*PROVIDED ENTRIES*.
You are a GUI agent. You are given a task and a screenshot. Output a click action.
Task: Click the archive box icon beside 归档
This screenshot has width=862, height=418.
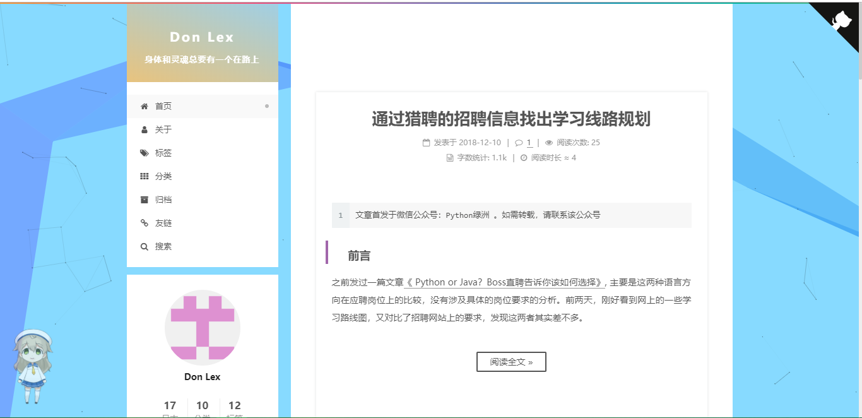(x=145, y=200)
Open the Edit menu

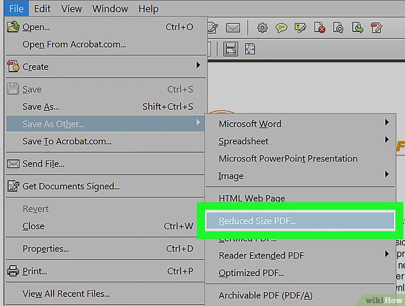pyautogui.click(x=42, y=9)
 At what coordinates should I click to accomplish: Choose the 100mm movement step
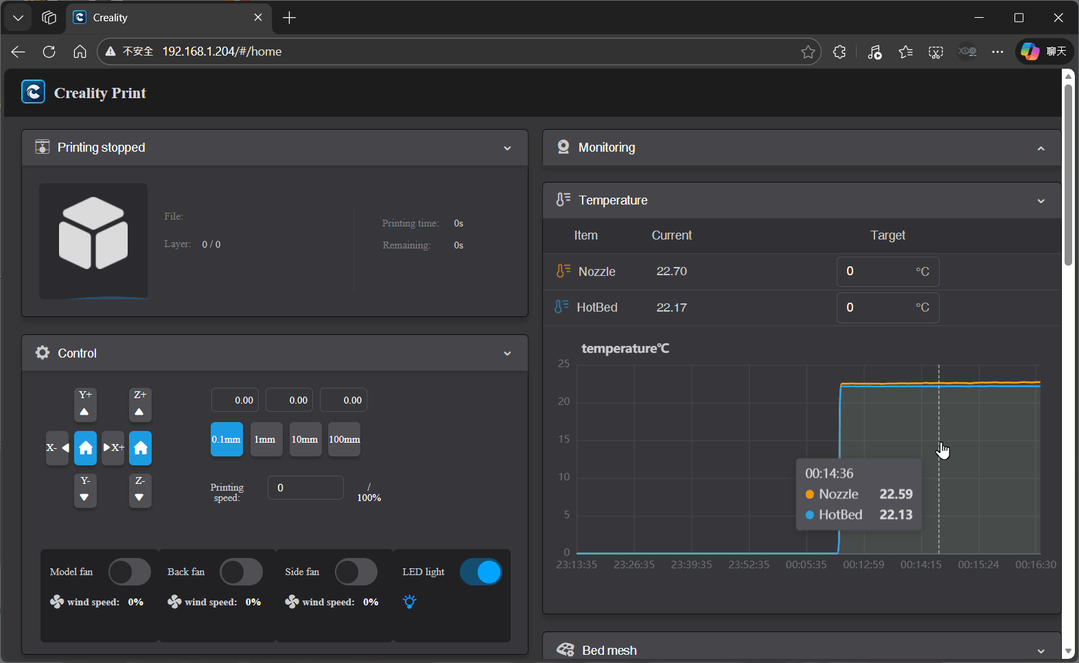pyautogui.click(x=345, y=439)
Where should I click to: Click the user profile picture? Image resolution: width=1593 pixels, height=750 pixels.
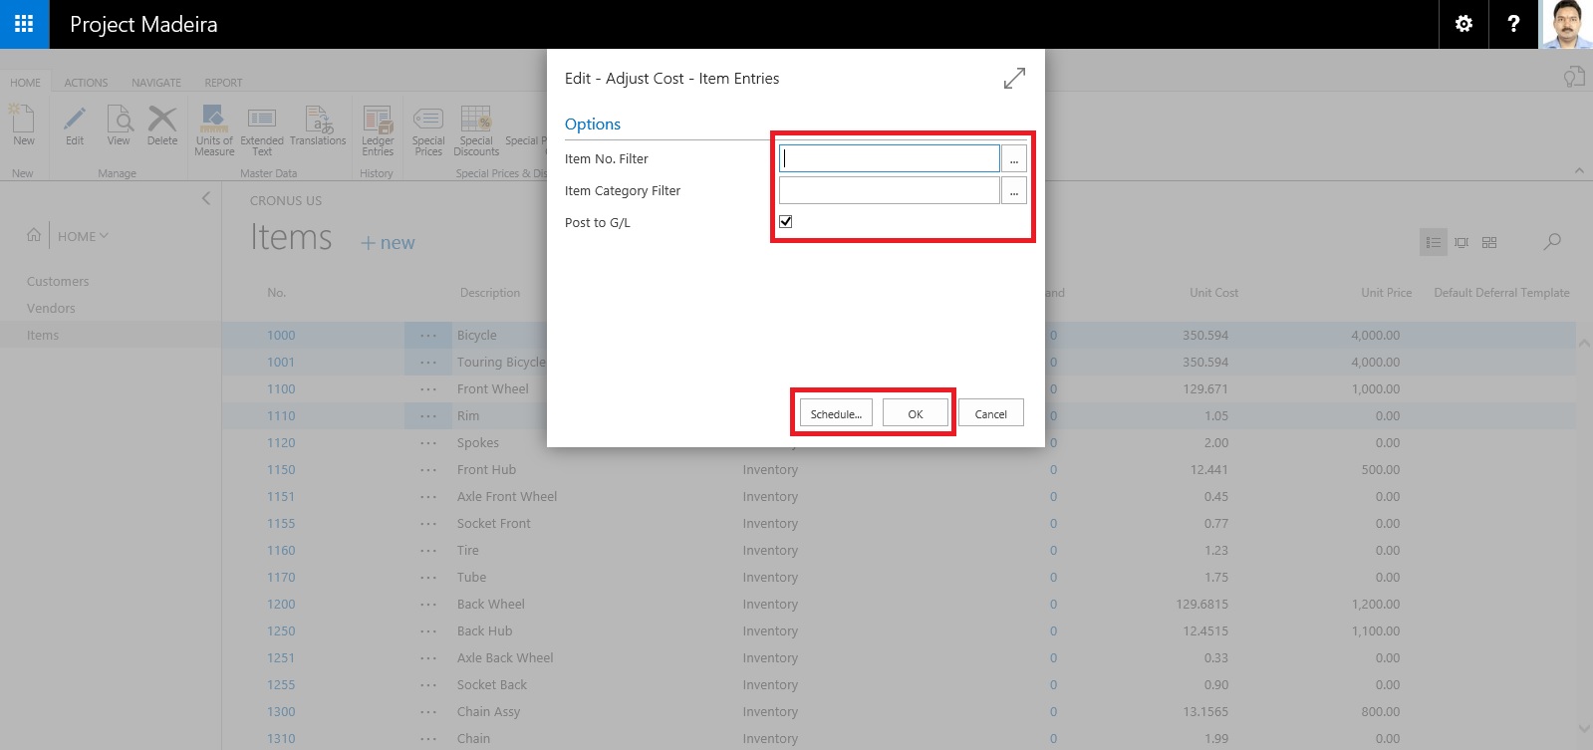(1566, 24)
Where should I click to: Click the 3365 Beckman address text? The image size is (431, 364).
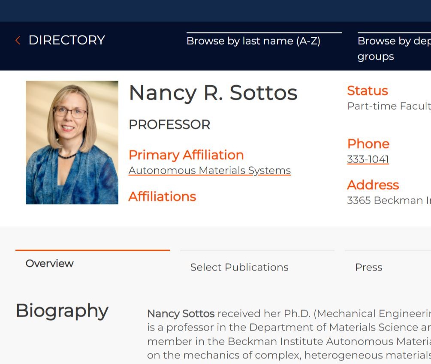click(389, 200)
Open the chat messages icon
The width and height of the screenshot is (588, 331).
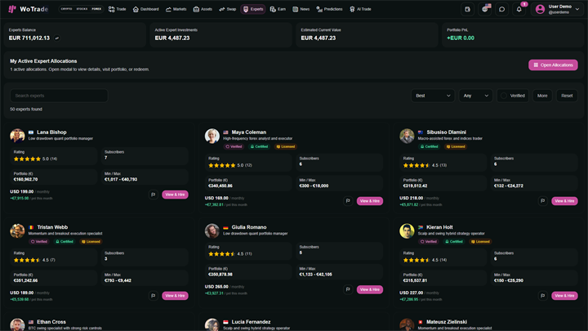(x=501, y=9)
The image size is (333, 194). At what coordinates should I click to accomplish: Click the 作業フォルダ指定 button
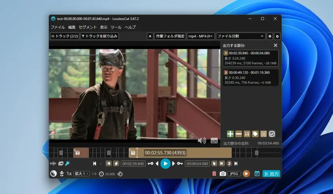pyautogui.click(x=170, y=36)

*YOUR INSTRUCTIONS*. When printing the entries, leave out the images and keep everything else exact.

*RESULT OF THIS EXERCISE*.
You are a GUI agent. You are given a task and a screenshot. Output a click action.
Task: Click the archive box icon beside 归档
This screenshot has width=862, height=418.
(x=145, y=200)
Open the Edit menu

pyautogui.click(x=42, y=9)
 At what coordinates should I click to accomplish: Choose the 100mm movement step
pyautogui.click(x=345, y=439)
Where should I click to: Click the user profile picture? Image resolution: width=1593 pixels, height=750 pixels.
(1566, 24)
Where should I click to: Click the 3365 Beckman address text? The image size is (431, 364).
click(389, 200)
Open the chat messages icon
The width and height of the screenshot is (588, 331).
(x=501, y=9)
The image size is (333, 194). At what coordinates should I click to accomplish: Click the 作業フォルダ指定 button
pyautogui.click(x=170, y=36)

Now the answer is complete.